EXERCISE PROMPT
Only the lines from the first line of the material below to the line containing "The image size is (1568, 737).", inclusive, should be copied, each exactly as written.

DATA SHOWN below:

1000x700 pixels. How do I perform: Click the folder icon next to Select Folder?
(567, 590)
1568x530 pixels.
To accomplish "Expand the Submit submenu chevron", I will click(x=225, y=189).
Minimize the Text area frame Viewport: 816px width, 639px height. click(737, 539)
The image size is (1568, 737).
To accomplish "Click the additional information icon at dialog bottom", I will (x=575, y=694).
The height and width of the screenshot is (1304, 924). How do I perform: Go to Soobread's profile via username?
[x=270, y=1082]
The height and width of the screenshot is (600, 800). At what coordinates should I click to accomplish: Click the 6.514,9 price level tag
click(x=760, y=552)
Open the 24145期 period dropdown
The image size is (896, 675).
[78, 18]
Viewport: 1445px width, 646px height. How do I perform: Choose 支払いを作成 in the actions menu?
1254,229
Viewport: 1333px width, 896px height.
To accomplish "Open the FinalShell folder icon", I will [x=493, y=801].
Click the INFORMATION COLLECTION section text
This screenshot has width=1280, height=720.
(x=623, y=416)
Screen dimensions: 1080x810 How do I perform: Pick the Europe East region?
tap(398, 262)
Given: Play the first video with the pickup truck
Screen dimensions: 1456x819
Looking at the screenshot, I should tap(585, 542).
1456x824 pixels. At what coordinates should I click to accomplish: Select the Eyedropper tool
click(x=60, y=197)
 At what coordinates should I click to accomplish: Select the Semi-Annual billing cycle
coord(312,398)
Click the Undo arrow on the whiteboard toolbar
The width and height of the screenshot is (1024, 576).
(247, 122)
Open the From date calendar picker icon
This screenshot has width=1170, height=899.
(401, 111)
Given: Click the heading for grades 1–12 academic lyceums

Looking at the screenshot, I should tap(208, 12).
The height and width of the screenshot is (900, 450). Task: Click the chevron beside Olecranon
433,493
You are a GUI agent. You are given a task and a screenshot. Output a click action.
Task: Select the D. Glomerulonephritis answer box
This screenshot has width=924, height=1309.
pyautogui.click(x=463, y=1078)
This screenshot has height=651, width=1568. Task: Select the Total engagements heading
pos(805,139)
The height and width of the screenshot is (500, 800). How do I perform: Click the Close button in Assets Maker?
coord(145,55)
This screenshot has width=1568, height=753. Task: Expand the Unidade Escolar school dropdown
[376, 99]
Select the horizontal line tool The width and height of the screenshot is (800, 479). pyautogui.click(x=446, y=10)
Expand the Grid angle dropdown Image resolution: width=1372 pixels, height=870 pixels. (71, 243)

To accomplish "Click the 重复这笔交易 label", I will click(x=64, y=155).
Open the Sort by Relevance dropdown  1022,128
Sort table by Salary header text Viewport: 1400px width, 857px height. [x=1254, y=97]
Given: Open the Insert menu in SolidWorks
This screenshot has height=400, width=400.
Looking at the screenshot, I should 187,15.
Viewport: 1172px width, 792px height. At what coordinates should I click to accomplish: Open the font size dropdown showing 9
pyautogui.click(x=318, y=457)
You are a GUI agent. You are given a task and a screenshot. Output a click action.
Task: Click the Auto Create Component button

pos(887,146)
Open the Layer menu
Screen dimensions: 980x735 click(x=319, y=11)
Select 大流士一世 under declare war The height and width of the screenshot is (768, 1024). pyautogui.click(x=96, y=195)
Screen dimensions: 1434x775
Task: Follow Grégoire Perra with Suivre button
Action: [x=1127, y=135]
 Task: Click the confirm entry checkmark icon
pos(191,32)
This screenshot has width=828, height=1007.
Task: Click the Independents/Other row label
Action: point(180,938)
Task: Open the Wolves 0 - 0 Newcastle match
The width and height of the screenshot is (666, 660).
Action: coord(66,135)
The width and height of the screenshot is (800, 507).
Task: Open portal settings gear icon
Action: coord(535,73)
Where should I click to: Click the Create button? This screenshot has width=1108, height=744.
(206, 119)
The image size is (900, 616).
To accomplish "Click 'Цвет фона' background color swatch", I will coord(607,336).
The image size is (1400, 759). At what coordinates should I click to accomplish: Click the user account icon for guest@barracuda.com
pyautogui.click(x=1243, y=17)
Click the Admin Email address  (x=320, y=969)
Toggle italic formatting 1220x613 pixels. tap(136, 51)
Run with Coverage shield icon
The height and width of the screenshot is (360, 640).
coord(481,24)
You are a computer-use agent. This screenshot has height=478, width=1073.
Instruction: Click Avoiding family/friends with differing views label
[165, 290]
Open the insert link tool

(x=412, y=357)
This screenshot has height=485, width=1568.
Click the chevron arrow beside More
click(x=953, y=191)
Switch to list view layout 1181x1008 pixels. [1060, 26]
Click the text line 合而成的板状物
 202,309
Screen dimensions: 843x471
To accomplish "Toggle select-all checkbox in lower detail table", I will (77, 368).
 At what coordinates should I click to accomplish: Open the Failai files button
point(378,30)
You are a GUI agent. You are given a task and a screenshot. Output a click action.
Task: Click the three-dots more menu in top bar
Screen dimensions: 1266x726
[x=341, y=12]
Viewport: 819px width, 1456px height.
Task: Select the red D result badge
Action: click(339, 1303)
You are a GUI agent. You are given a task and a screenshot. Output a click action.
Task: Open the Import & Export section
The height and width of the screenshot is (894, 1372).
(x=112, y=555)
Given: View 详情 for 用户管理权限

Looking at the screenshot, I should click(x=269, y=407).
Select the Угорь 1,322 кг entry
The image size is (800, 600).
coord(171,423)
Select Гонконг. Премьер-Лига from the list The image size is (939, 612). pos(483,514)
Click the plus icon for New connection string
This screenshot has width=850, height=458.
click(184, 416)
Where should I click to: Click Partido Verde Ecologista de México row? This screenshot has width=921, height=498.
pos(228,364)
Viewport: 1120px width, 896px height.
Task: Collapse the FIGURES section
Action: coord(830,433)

End of DATA SHOWN.

OUTPUT
1000x700 pixels. How do I perform: Click the folder icon next to Select Folder?
(567, 590)
1568x530 pixels.
To accomplish "Expand the Submit submenu chevron", I will click(x=225, y=189).
Minimize the Text area frame Viewport: 816px width, 639px height. click(737, 539)
The image size is (1568, 737).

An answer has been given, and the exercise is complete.